> Problem description
Transcribe the portion of the blog archive below between "In any case, there" and "be getting close.", inclusive.

[Opening Given passage section]

Monthly Archives: September 2004

Bush looks tired, whines about “Hard work”

Yahoo! News Message Boards Top Stories

I’m very pleased with myself, in less than 5 minutes, my post to the yahoo message board for their lead story on the debate tonight has racked up 5 reccomendations.

W looks tired, whines about “Hard work”
by: floonist 09/30/04 11:39 pm
Msg: 133891 of 134000
5 recommendations

He kept repeating himself, trying to reinforce his talking points. I’m sure he wanted everyone to think that Kerry is inconsistent (this coming from the guy who was saying “no nation building” even as the members of his future administration were laying plans to invade Iraq).

What really struck me though, is that he kept saying that Iraq and the war on terror were “hard work.” Everytime he said it, he sounded like he was whining. He looked and sounded tired, too.

I think it’s time he and Dick take a break and let someone else do the job.

Set the supressed 60 minutes report free

Salon.com News | The Cowardly Broadcasting System

CBS has scrapped a 60 Minutes segment critical of Bush’s case for invading Iraq, saying that it would be inapporpriate to air so close to the election.

I say they are running scared after giving creedence in a recent report to supposedly new and now discredited documents which casxt even more doubt over Bush’s already extremly dubious National Guard service.

In any case, there are copies of this story floating around outside CBS (Salon has one). It would be really cool if someone encoded it and started spreading it arround P2P networks and BitTorrent.

Silicon substituting for “glass”

I’ve been wondering for a while when silicon (ie computation) is going to start substituting for glass (ie high quality optics) in photography. It seems we may be getting close.

By using special optics that render an image uniformly and predictably blurry, engineers can recover an image with a much greater depth of field than a similar lens system would be capable of without computational enhancement. It’s already finding application in various surveilance scenarios and may come to camera phones.

[Closing Given passage section]
[Opening Supplied records section]

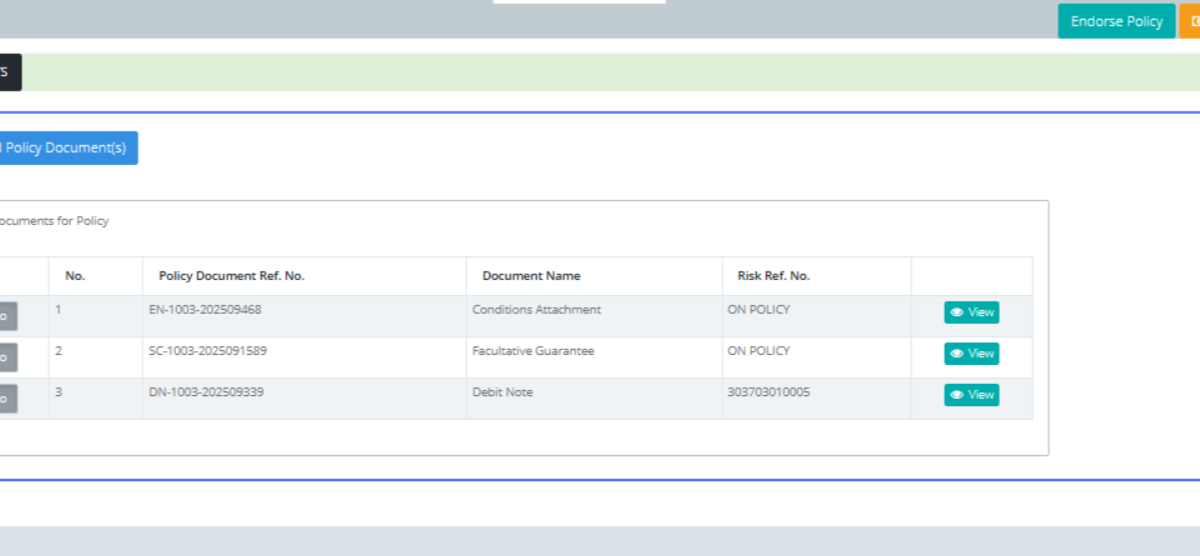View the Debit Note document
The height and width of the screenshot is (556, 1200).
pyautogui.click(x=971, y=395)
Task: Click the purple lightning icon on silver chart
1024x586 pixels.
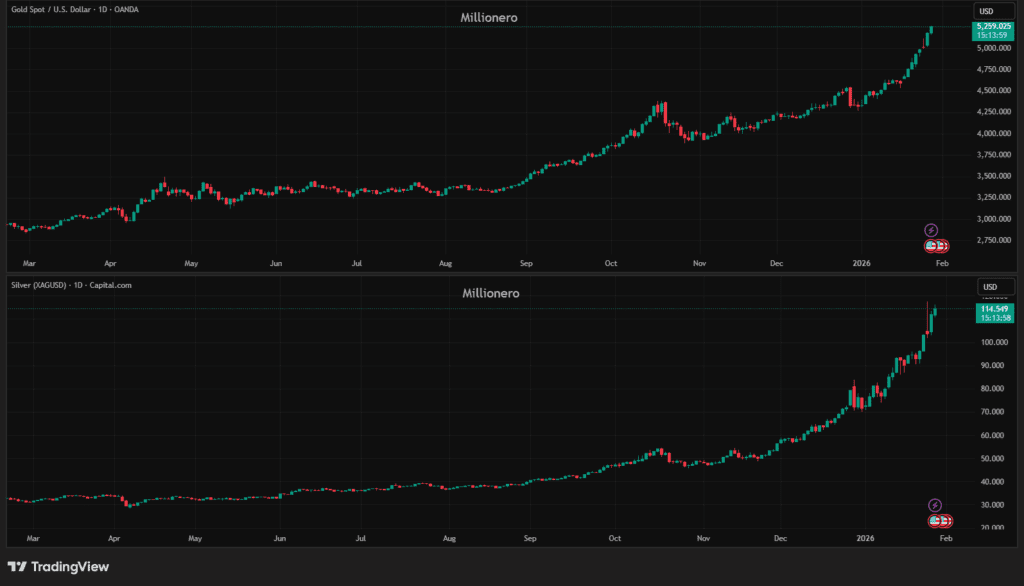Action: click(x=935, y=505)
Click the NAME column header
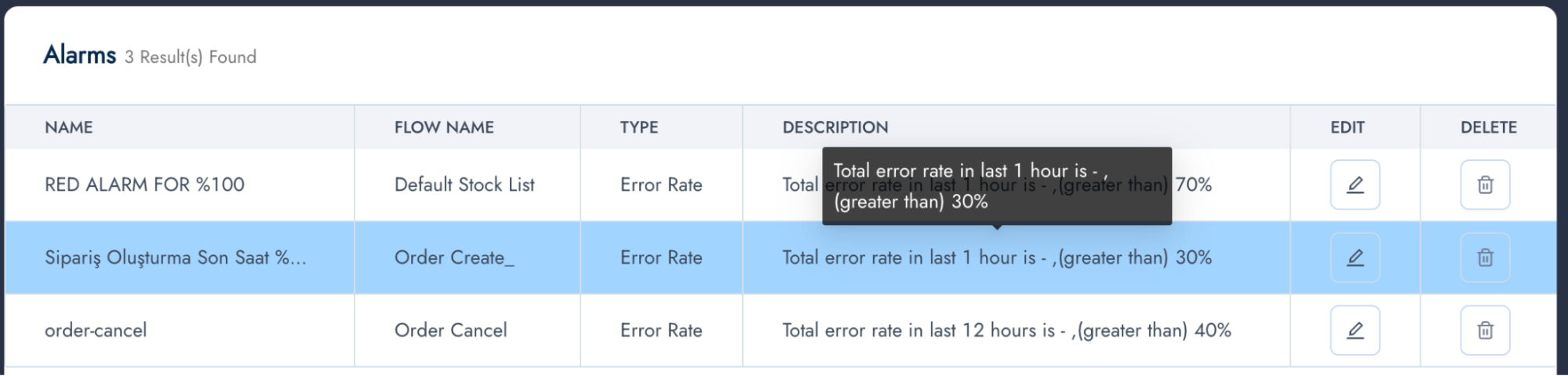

[Closing Supplied records section]

> Written answer
In any case, there are copies of this story floating around outside CBS (Salon has one). It would be really cool if someone encoded it and started spreading it arround P2P networks and BitTorrent.

Silicon substituting for “glass”

I’ve been wondering for a while when silicon (ie computation) is going to start substituting for glass (ie high quality optics) in photography. It seems we may be getting close.